Interpretive Summary: Scientists now think that some of the factors that contribute to obesity and its associated health problems such as type 2 diabetes start very early in life, even if people do not develop obesity until late in life. However, we know very little about what those early life risk factors might be. In particular, there is a lack of data on factors in infancy that associate with disease risk in adulthood. This deficiency arises, in part, because it is very difficult to collect data on people from infancy all the way through to adulthood. A new analysis technique called Mendelian randomization can allow scientists to infer links between risk factors and outcomes using cross-sectional data which are easier to collect. Mendelian randomization analyzes associations between genetic risk for a trait and outcomes. In this case, we analyzed the association between genetic risk for a low birth weight and the ability to control blood sugar in adulthood. The study found that the genetic predisposition to lower birth weight was associated with an increased risk of type 2 diabetes and increased fasting glucose in adulthood. This study is important because it uses some of the most cutting edge genetic data and genetic analysis techniques to add to our understanding of whether a low birth weight increases diabetes risk in adulthood. As we know very little about the links between infancy and risk of type 2 diabetes in adulthood, this study provides important data that might be used in future risk stratification efforts which better identifies who is at risk of type 2 diabetes and thus focusses diabetes prevention efforts where they are most needed.
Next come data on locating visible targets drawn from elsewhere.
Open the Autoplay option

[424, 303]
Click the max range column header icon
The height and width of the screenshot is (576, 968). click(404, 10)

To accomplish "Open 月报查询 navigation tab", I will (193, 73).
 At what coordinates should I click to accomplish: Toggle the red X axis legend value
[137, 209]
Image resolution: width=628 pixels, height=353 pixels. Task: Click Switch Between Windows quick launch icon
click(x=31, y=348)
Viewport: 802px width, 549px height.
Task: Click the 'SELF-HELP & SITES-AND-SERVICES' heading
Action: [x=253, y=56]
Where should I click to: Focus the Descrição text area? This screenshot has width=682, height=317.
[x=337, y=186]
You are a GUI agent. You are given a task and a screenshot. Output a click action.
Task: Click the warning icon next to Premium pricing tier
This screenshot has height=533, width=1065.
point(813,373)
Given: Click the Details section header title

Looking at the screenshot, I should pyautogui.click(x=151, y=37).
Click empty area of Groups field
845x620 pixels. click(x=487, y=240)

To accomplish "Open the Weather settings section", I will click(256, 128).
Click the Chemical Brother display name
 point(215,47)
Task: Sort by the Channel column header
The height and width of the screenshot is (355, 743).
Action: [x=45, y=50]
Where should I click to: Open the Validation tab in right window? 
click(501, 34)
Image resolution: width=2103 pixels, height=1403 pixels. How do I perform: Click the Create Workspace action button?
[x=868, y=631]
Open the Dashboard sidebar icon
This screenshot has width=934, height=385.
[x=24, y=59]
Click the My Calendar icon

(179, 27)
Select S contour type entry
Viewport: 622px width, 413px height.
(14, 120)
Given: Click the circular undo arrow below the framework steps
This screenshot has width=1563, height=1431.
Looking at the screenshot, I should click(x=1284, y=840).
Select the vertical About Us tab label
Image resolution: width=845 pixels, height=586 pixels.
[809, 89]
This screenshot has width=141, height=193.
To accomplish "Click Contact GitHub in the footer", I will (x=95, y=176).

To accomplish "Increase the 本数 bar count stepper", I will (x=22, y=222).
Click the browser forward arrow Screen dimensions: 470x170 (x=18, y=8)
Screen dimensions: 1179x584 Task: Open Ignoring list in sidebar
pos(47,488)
Technical Abstract: Observational studies have shown associations of birth weight with type 2 diabetes (T2D) and glycemic traits, but it remains unclear whether these associations represent causal associations. The objective of this study was to test the association of birth weight with T2D and glycemic traits using a Mendelian randomization analysis. This Mendelian randomization study used a genetic risk score for birth weight that was constructed with 7 genome-wide significant single-nucleotide polymorphisms. The associations of this score with birth weight and T2D were tested in a Mendelian randomization analysis using study-level data. The association of birth weight with T2D was tested using both study-level data (7 single-nucleotide polymorphisms were used as an instrumental variable) and summary-level data from the consortia (43 single-nucleotide polymorphisms were used as an instrumental variable). Data from 180,056 participants from 49 studies were included. This Mendelian randomization analysis included 49 studies with 41,155 patients with T2D and 80,008 control participants from study-level data and 34,840 patients with T2D and 114,981 control participants from summary-level data. Study-level data showed that a 1-SD decrease in birth weight due to the genetic risk score was associated with higher risk of T2D among all participants (odds ratio [OR], 2.10; 95% CI, 1.69-2.61; P=4.03X10**-5), among European participants (OR, 1.96; 95% CI, 1.42-2.71; P=.04), and among East Asian participants (OR, 1.39; 95% CI, 1.18-1.62; P=04). Similar results were observed from summary-level analyses. In addition, each 1-SD lower birth weight was associated with 0.189 SD higher fasting glucose concentration (Beta=0.189; SE=0.060; P=.002), but not with fasting insulin, 2-hour glucose, or hemoglobin A1c concentration. In this study, a genetic predisposition to lower birth weight was associated with increased risk of T2D and higher fasting glucose concentration, suggesting genetic effects on retarded fetal growth and increased diabetes risk that either are independent of each other or operate through alterations of integrated biological mechanisms.